Define $$\tilde \varphi_i : \tilde U_i  \to \mathbb R^n, \tilde \varphi_i(x^1,\ldots, x^{n+1}) = \Big(\frac{x^1}{x^i}, \ldots, \frac{x^{i-1}}{x^i}, \frac{x^{i+1}}{x^i}, \ldots, \frac{x^{n+1}}{x^i}\Big) .$$
The quotient map $p : \mathbb R^{n+1} \setminus \{0\} \to \mathbb{RP}^n$ retricts to a quotient map $p_i : \tilde U_i \to p(\tilde U_i) = U_i$ since $U_i$ is open in $\mathbb{RP}^n$ and $\tilde U_i = p^{-1}(U_i)$. We have $\varphi_i \circ p_i = \tilde \varphi_i$, thus $\varphi_i$ is continuous. Here we used the universal property of quotient maps.


*$\varphi_i^{-1}$ is continuous.
This is trivial since
$$\psi_i : \mathbb R^n \to \mathbb R^{n+1} \setminus \{0\}, \psi_i(u_1,\ldots,u_n) = (u_1,\ldots,u_{i-1}, 1, u_i,\ldots, u_n)$$
is continuous and $\varphi_i^{-1} = p \circ \psi_i$. Note that you have a typo in your definition of $\varphi_i^{-1}$.
Let us now discuss motivation. The elements of $\mathbb{RP}^n$ are "pointed lines" $L^* = L \setminus \{0\} \subset \mathbb R^{n+1} \setminus \{0\}$, where $L$ is a line in $\mathbb R^{n+1}$ going through the origin (i.e. $L$ is a $1$-dimensional linear suspace of $\mathbb R^{n+1}$).

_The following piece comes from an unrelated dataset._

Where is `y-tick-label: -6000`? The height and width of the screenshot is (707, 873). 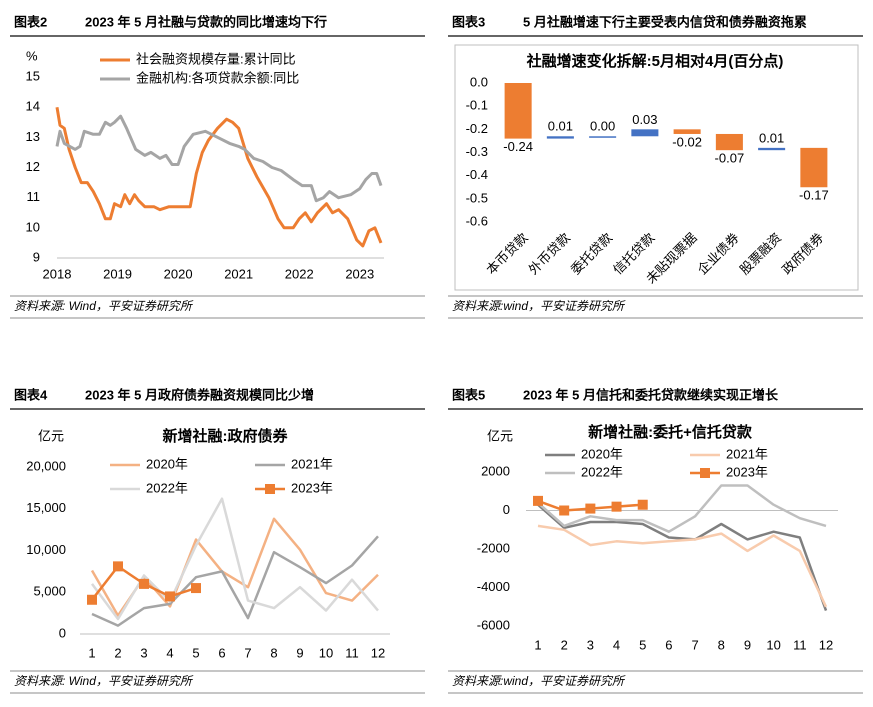
y-tick-label: -6000 is located at coordinates (494, 624).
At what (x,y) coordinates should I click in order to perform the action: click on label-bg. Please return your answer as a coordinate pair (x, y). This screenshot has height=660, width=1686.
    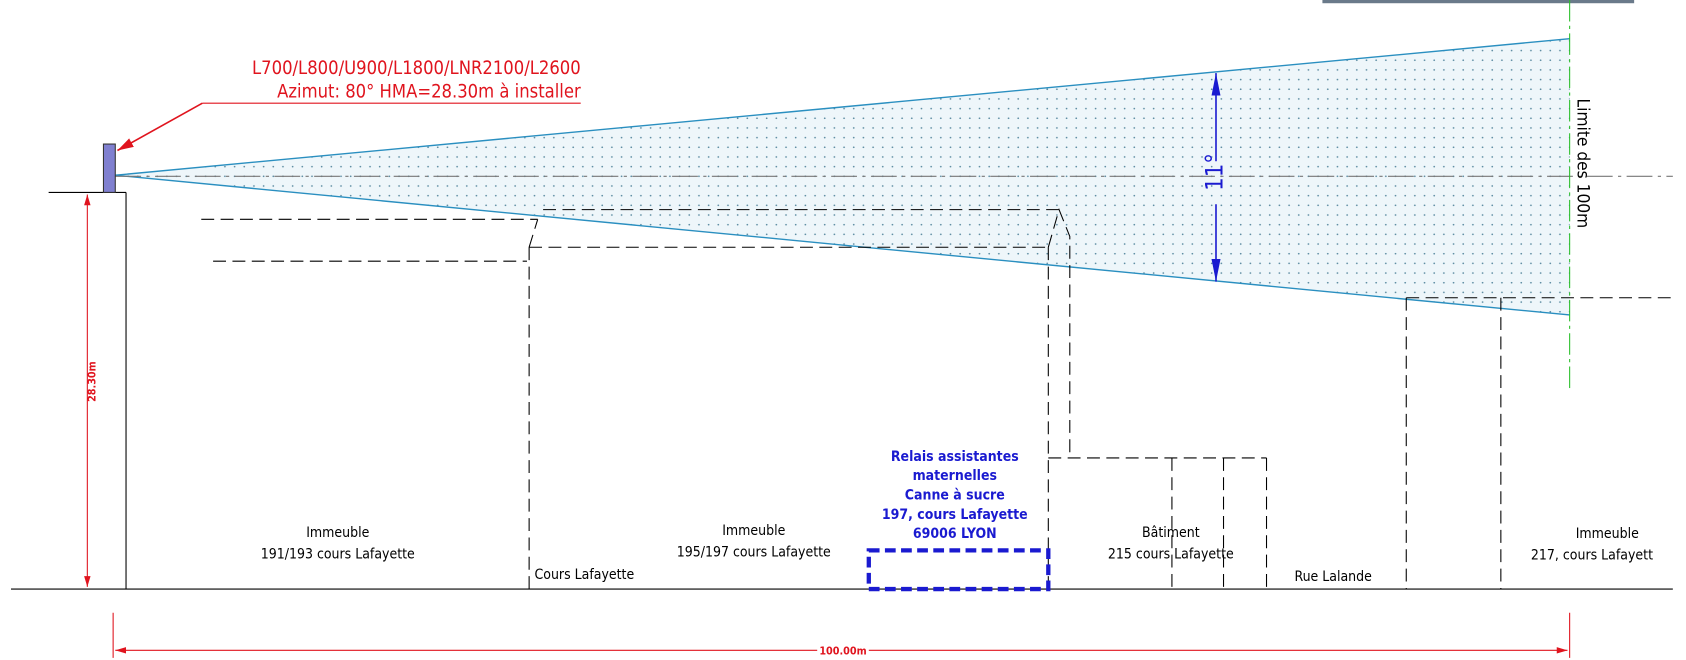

Thus the elements of $U_i$ are precisely the pointed lines $L^*$ not intersecting $E_i$ = coordinate hyperplane $x_i =0$. To specify a map $\varphi_i^{-1}:  \mathbb R^n \to U_i$ we must therefore associate to each point $u = (u_1,\ldots, u_n) \in \mathbb R^n$ a pointed line $L_u^*$ not intersecting $E_i$. This is easily done by taking for $L_u$ the line through $0$ and $(u_1,\ldots,u_{i-1}, 1, u_i,\ldots, u_n)$. Then $L_u^*$ is the equivalence class $[u_1,\ldots,u_{i-1}, 1, u_i,\ldots, u_n] \in \mathbb{RP}^n$.
Once we have found $\varphi_i^{-1}$, it is easy to determine $\varphi_i = (\varphi_i^{-1})^{-1}$. In fact, each point in $U_i$ has a unique representative of the form $[u_1,\ldots,u_{i-1}, 1, u_i,\ldots, u_n]$ with $(u_1,\ldots,u_n) \in \mathbb R^n$. Now send $[u_1,\ldots,u_{i-1}, 1, u_i,\ldots, u_n]$ to $(u_1,\ldots,u_n)$. Since for $[x^1,\ldots,x^{n+1}] \ \in U_i$ we have $[x^1,\ldots,x^{n+1}] = \Big[\frac{x^1}{x^i}, \ldots, \frac{x^{i-1}}{x^i}, 1,\frac{x^{i+1}}{x^i}, \ldots, \frac{x^{n+1}}{x^i}\Big]$, we get the above formula for $\varphi_i$.